Fast-refresh LCD panels have less time to finish each pixel transition, so stronger overdrive is often used to sharpen motion. When that push is too aggressive, pixels overshoot their target shade and create bright halos, dark outlines, or inverse ghosting.
Speed Shrinks the Pixel Transition Window
A 60Hz monitor refreshes every 16.67 milliseconds. A 144Hz display cuts that window to about 6.94 milliseconds, and 240Hz trims it to about 4.17 milliseconds.
That tighter timing is why fast panels lean harder on overdrive. Overdrive applies extra voltage so LCD pixels change shades faster, reducing regular ghosting, but excessive overdrive can make pixels go past the intended color before settling back.

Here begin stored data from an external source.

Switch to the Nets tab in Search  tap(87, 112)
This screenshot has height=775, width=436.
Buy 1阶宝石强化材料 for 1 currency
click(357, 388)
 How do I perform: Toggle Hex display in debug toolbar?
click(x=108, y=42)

So the paradox is real: a faster monitor can show more visible artifacts if its fastest response mode is tuned for benchmark numbers instead of clean motion.
Overshoot Is Not the Same as Normal Ghosting
Normal ghosting looks like a soft trail behind moving objects because pixels are too slow. Overshoot, or inverse ghosting, often looks sharper and harsher: bright coronas, dark shadows, colored fringes, or glowing outlines around motion.

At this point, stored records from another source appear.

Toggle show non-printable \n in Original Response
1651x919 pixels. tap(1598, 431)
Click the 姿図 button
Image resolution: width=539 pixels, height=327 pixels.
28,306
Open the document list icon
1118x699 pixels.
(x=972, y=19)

That difference matters when tuning a gaming monitor. If enemies, crosshairs, scrolling text, or dark tree lines smear behind the object, response is too slow. If they gain a bright edge or strange halo, the overdrive setting is probably too high.
Inverse ghosting is especially noticeable in high-contrast motion, such as a dark object moving across a bright sky or a light HUD element crossing a dark scene. That is why it can feel worse than blur even when the panel is technically responding faster.

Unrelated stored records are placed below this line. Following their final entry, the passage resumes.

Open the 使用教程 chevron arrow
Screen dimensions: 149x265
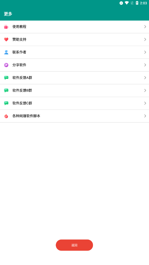click(x=145, y=27)
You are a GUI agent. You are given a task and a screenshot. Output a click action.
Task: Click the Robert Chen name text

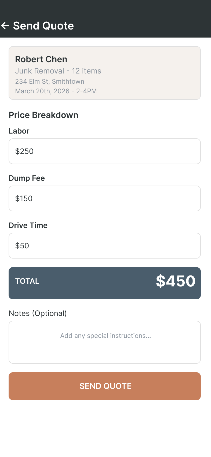coord(41,59)
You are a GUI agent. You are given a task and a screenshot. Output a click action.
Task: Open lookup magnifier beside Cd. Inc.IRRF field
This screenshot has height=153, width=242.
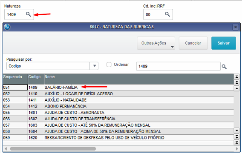pyautogui.click(x=167, y=14)
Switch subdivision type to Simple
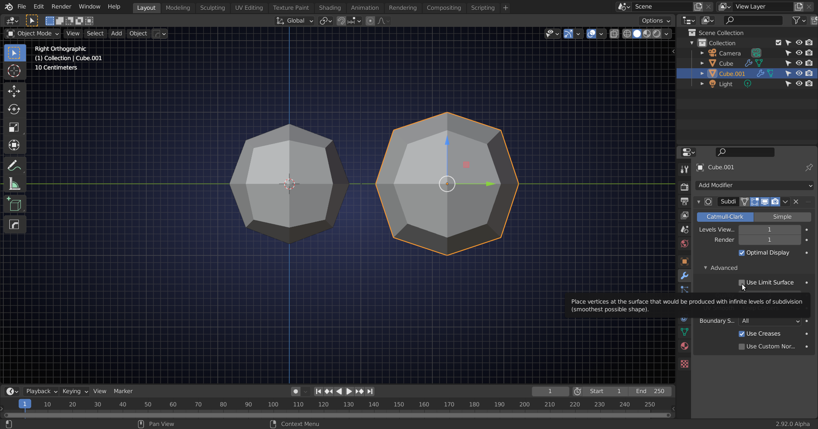Image resolution: width=818 pixels, height=429 pixels. (782, 217)
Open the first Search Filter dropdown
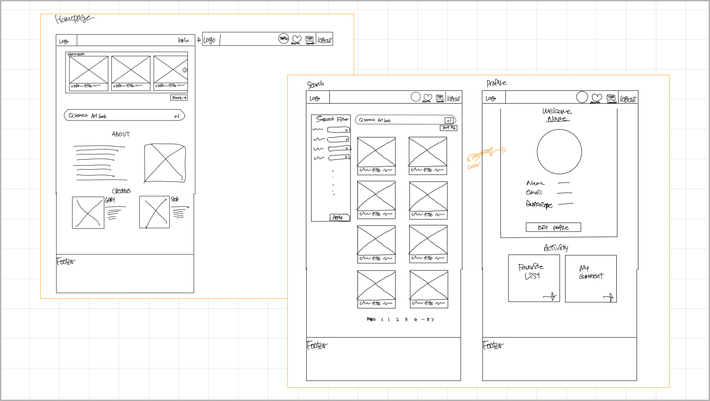 point(338,130)
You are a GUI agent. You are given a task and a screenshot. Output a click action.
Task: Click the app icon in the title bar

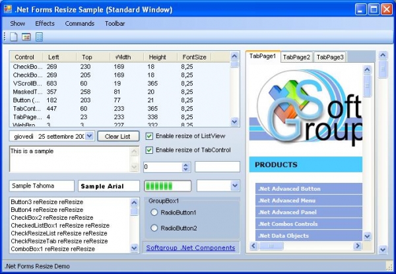point(9,10)
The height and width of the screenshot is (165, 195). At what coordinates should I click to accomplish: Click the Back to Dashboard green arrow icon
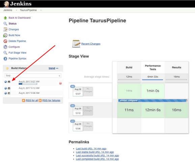(5, 18)
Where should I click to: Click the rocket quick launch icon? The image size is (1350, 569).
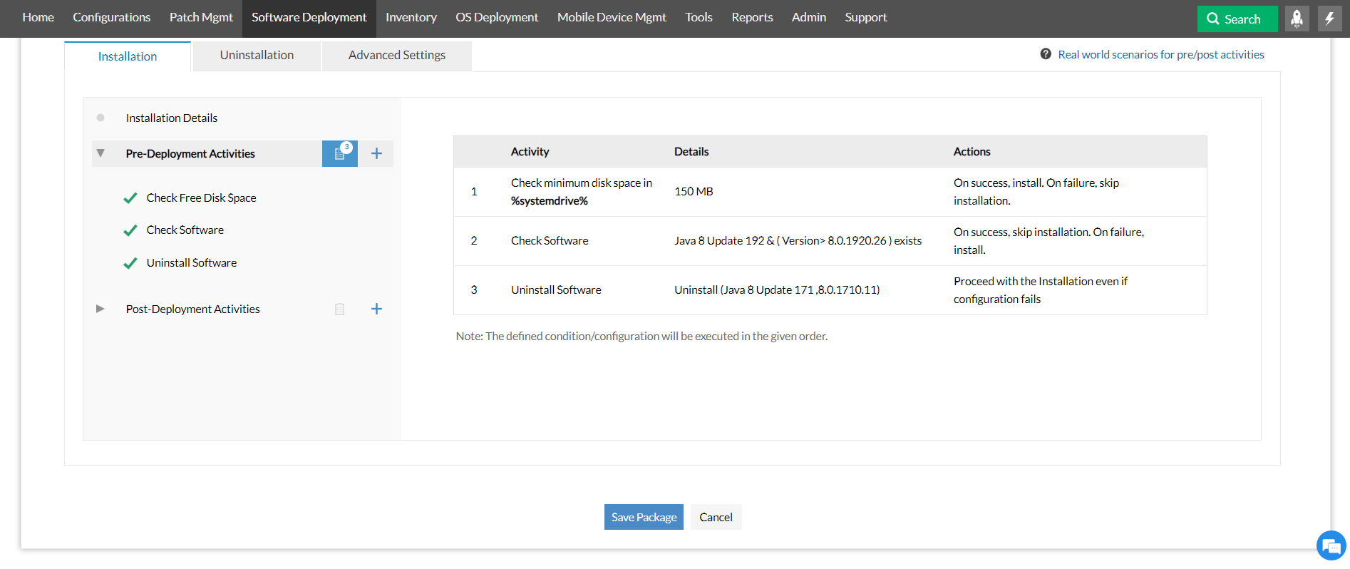coord(1297,19)
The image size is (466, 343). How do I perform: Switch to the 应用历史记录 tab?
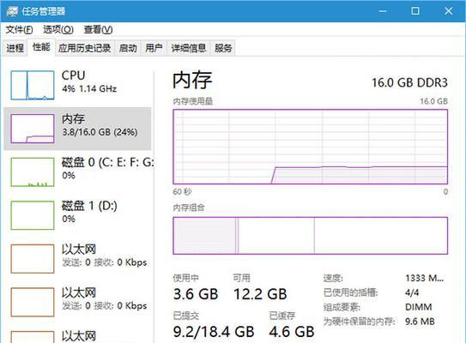(x=85, y=48)
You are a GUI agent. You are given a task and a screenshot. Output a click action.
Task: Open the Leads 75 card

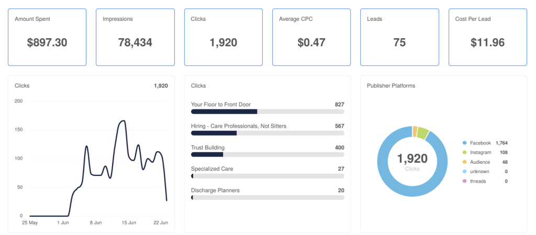[x=399, y=37]
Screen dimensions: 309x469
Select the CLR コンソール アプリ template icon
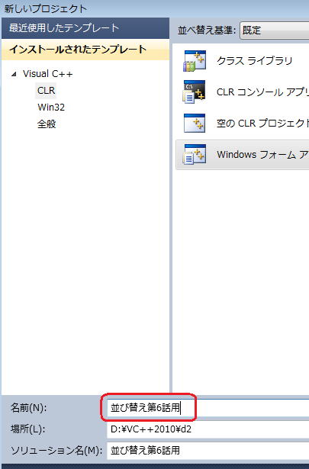tap(195, 92)
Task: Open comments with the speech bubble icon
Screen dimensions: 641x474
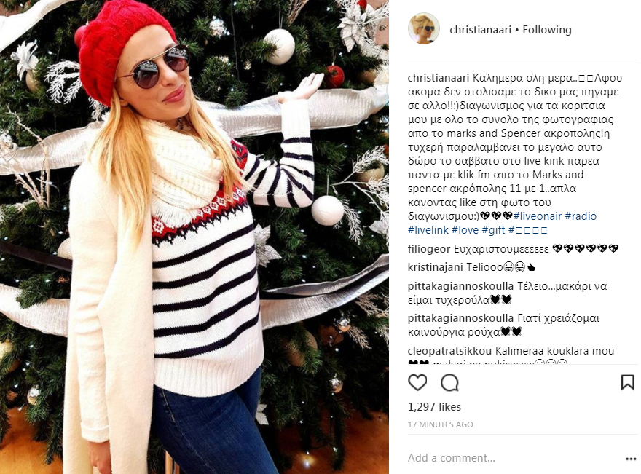Action: 449,383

Why Fastest Often Looks Worse
Monitor settings use labels such as Response Time, Overdrive, Fast, Faster, Extreme, or Premium. The naming sounds performance-driven, but the top mode is not automatically the best mode.
In many LCD monitors, the highest overdrive level is tuned to make gray-to-gray response measurements look stronger. In real games, that can trade soft trailing for harsh inverse ghosting. High refresh rates can support smoother play and lower perceived delay, but panel response, GPU output, and overdrive behavior still have to work together.
Variable refresh rate adds another wrinkle. A setting that looks clean at 240Hz may overshoot when the game drops closer to 100 FPS, because the monitor is no longer operating in the exact timing range where that overdrive mode behaves best.
OLED displays avoid LCD overdrive overshoot in the traditional sense, but they bring their own tradeoffs, such as burn-in risk and possible VRR flicker.
How to Tune for Clean Motion
Start with the monitor’s middle overdrive preset, not the extreme one. On many displays, Normal, Medium, or Fast is the practical sweet spot.
Use a repeatable motion test, then confirm the result in your actual games or workflows. The refresh setting should also match the mode you intend to use, because a monitor left at 60Hz will not show its real high-refresh behavior.
Quick tuning checklist:
- Set native resolution and intended refresh rate.
- Start overdrive at Medium or Normal.
- Raise one step only if dark trailing remains.
- Lower one step if halos or bright edges appear.
- Retest at common FPS ranges, not only peak refresh.
The Smart Buying Takeaway
For gaming, productivity, and portable smart screens, the winning spec is not just highest Hz or 1 ms. It is balanced motion: fast enough response, controlled overdrive, stable refresh behavior, and clean image quality.
A well-tuned 144Hz or 165Hz monitor can look better in motion than a poorly tuned 240Hz panel running in its most aggressive mode. For value-focused buyers, that means reviews, return policies, and real motion testing matter as much as the number printed on the box.